# Provided passage
------------------------------

Buying Off-The-Plan: some of the pros and cons explained.

October 18, 2022

Buying a property off-the-plan has gained great popularity in cities as apartment living and higher density housing is becoming more common as density increases. Buying a brand-new property that nobody has occupied before can be exciting and feel great moving in. It has also historically worked well as an investment strategy.

One thing we do know is that most clients are happy to settle and move in or rent out their new off the plan home. Before you commit to an off the plan purchase, here are some high-level points for you to consider. These have been compiled by our conveyancing lawyers that have helped many clients through their off-the-plan purchase.

There are great pros and cons to purchasing off-the-plan:

Positives to buying off-the-plan

  1. The ability to enjoy Stamp Duty reductions in some States, with some states offering Off the Plan concessions and some developer’s even providing stamp duty incentives such as a rebate scheme if you settle on time.
  2. The ability to negotiate a good price for the property directly from the developer.
  3. You can customise part of your design or make slight changes to the fixtures and fittings in the plan.
  4. Take comfort that the property will most likely include a Builders Guarantee covering defects, faults and problems with the building generally within 3 months of completing settlement.
  5. Potential for Capital Gains as the value of the property may go up in price before Potential depreciation or other tax benefits.
  6. Extra time to save for your deposit as you may only required to pay 5% at signing the contract or negotiate longer time periods to pay the full 10% deposit.

Negatives to buying off-the-plan

  1. Potential for Capital loss if the valuation at the time of settlement maybe less than the Contract Price.
  2. The development being delayed or not proceeding. The Vendor has the discretion to terminate the contract if they do not anticipate the property to be finished by the registration period. Likewise , a purchaser can terminate the contract if the plan of subdivision is not completed by the registration period, otherwise known as the sunset clause. .
  3. Variations to the plan that adversely affect you. Changes to sizes of internal spaces and quality of fixtures and fittings cannot be guaranteed.
  4. Loss of time due to construction delays and no set completion time.
  5. No guarantee of a quality workmanship in the end product.
  6. The risk of not being able to settle due to personal circumstances changing ie health, employment or financial circumstances as the settlement date can be scheduled from 1 year to 5 years or more from the contract date.

It is fun to buy a new home and dream about the possibilities, but off-the-plan has a few unknowns that you should weigh up.

Off-the-plan property contracts are different.

Off-the-plan contracts are usually heavily weighted in favour of the Vendor.  For example, there are usually many special conditions that give the developer the right to be released from the Contract if they cannot obtain approval for the development or finance through to changing the plans and fixtures and fittings in the property.  Most contracts require acknowledgments from the purchaser that are not required in other standard contracts as well.  You may also need consent to on-sell the property before settlement.

Given the complexity of these Contracts it is best to obtain Pre-Contractual Advice.

Finance when buying off the plan

Off-the-plan property contracts are usually not subject to finance. This means you will need to be pre-approved if you intend to borrow money. If your financial situation changes between signing the contract and the settlement date, this could be problematic as you are in an unconditional contract. Note: pre-approvals only last for a limited time.

Interest rates on home loans might move dramatically between when you sign up and settlement. Be sure to speak to your lender or broker upfront and see what you can afford if they go up.

------------------------------

# Data listing

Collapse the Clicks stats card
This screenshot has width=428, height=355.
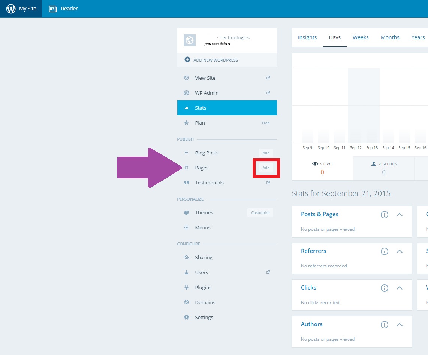pos(400,288)
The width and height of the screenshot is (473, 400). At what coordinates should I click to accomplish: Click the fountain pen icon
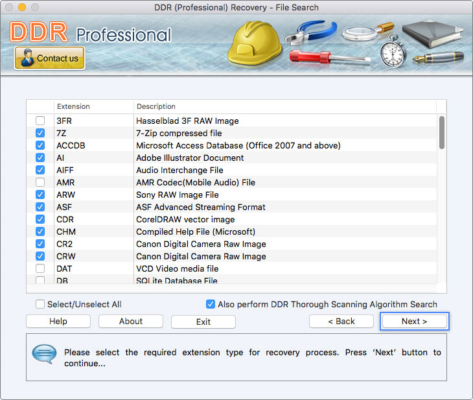point(439,57)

------------------------------

# Instruction A
Render this sentence from the article on buying property off the plan into Spanish: "Off-the-plan property contracts are usually not subject to finance."
# Instruction B
Please write the next part of the article on buying property off the plan, following on from its last sentence.

# Response A
Los contratos de propiedades sobre plano por lo general no están sujetos a financiamiento.

# Response B
Changes to the Plans

Typically, the developer can make amendments and changes to the plan including the types of materials they use. There is some recourse if the plans have been amended too much under the Section 9Ac of the Sale of Land Act (s9AC). The s9AC has specific requirements and if you are looking to get out of an off the-plan purchase you might be able to use this to your advantage. There are timeframes that apply so if there are amendments to the plan you should get a conveyancing lawyer to check the plans carefully.

Duty Concessions

When buying an off-the-plan property as a first home buyer or your principal place of residence you may be eligible for a land transfer duty concession. This is where the dutiable amount is lower than the purchase price in the contract of sale. This is finalised at the end of the project near settlement.  The vendor will make a declaration and the land transfer duty will be assessed on that figure. There is no way of locking in the land transfer duty concession upfront and property buyers need to be aware of this.

More information can be found here about VIC or NSW concessions.

Practical things to consider

When researching an off-the-plan property you should definitely take into consideration who the developer is. Also get information about the builder they wish to engage and their experience and quality any previous projects.  Evidently you want to know that the builder and/or developer have completed other projects and find out what the quality of these projects are like.

Purchasing a brand new property off-the-Plan can be great, but for some clients they can also be problematic. Especially as the settlement is a long time into the future and circumstances can change.  You should carefully consider your options and the market conditions and expected market trend before committing to the purchase.

It is relatively easy to compare similar properties, but there are a lot of unknowns as to completion date, fixtures, fittings and the quality of the end product. All land contracts are hard to get out of once they are unconditional.

Getting a knowledgeable conveyancing lawyer to help

Our legal experience and advice will help you to make a fully informed decision about the contract you are signing.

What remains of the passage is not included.